For beginners, it can seem like a good idea (and an exciting prospect) to buy a company that tells a good story to investors, even if it completely lacks a track record of revenue and profit. But as Peter Lynch said in One Up On Wall Street, 'Long shots almost never pay off.'
In the age of tech-stock blue-sky investing, my choice may seem old fashioned; I still prefer profitable companies like Bank of Princeton (NASDAQ:BPRN). Even if the shares are fully valued today, most capitalists would recognize its profits as the demonstration of steady value generation. While a well funded company may sustain losses for years, unless its owners have an endless appetite for subsidizing the customer, it will need to generate a profit eventually, or else breathe its last breath.
Bank of Princeton's Improving Profits
Even with very modest growth rates, a company will usually do well if it improves earnings per share (EPS) year after year. So EPS growth can certainly encourage an investor to take note of a stock. Like a falcon taking flight, Bank of Princeton's EPS soared from US$1.51 to US$2.04, over the last year. That's a commendable gain of 35%.
Careful consideration of revenue growth and earnings before interest and taxation (EBIT) margins can help inform a view on the sustainability of the recent profit growth. Not all of Bank of Princeton's revenue this year is revenue from operations, so keep in mind the revenue and margin numbers I've used might not be the best representation of the underlying business. Bank of Princeton maintained stable EBIT margins over the last year, all while growing revenue 21% to US$48m. That's progress.

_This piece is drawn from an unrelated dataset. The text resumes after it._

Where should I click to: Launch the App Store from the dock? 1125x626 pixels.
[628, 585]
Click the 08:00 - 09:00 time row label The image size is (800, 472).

You can take a look at the company's revenue and earnings growth trend, in the chart below. For finer detail, click on the image.
You don't drive with your eyes on the rear-view mirror, so you might be more interested in this free report showing analyst forecasts for Bank of Princeton's future profits.
Are Bank of Princeton Insiders Aligned With All Shareholders?
Like standing at the lookout, surveying the horizon at sunrise, insider buying, for some investors, sparks joy. That's because insider buying often indicates that those closest to the company have confidence that the share price will perform well. However, insiders are sometimes wrong, and we don't know the exact thinking behind their acquisitions.
It's worth noting that there was some insider selling of Bank of Princeton shares last year, worth -US$40k. But that is far less than the large US$95k share acquisition by Martin Tuchman.
On top of the insider buying, it's good to see that Bank of Princeton insiders have a valuable investment in the business. Indeed, they hold US$36m worth of its stock. That shows significant buy-in, and may indicate conviction in the business strategy. That amounts to 21% of the company, demonstrating a degree of high-level alignment with shareholders.
While insiders are apparently happy to hold and accumulate shares, that is just part of the pretty picture. The cherry on top is that the CEO, Ed Dietzler is paid comparatively modestly to CEOs at similar sized companies. I discovered that the median total compensation for the CEOs of companies like Bank of Princeton with market caps between US$100m and US$400m is about US$978k.
The Bank of Princeton CEO received US$683k in compensation for the year ending . That seems pretty reasonable, especially given its below the median for similar sized companies. CEO compensation is hardly the most important aspect of a company to consider, but when its reasonable that does give me a little more confidence that leadership are looking out for shareholder interests. It can also be a sign of a culture of integrity, in a broader sense.
Should You Add Bank of Princeton To Your Watchlist?
You can't deny that Bank of Princeton has grown its earnings per share at a very impressive rate. That's attractive. Better still, insiders own a large chunk of the company and one has even been buying more shares. So it's fair to say I think this stock may well deserve a spot on your watchlist. Still, you should learn about the 1 warning sign we've spotted with Bank of Princeton .
There are plenty of other companies that have insiders buying up shares. So if you like the sound of Bank of Princeton, you'll probably love this free list of growing companies that insiders are buying.
Please note the insider transactions discussed in this article refer to reportable transactions in the relevant jurisdiction.
This article by Simply Wall St is general in nature. It does not constitute a recommendation to buy or sell any stock, and does not take account of your objectives, or your financial situation. We aim to bring you long-term focused analysis driven by fundamental data. Note that our analysis may not factor in the latest price-sensitive company announcements or qualitative material. Simply Wall St has no position in any stocks mentioned.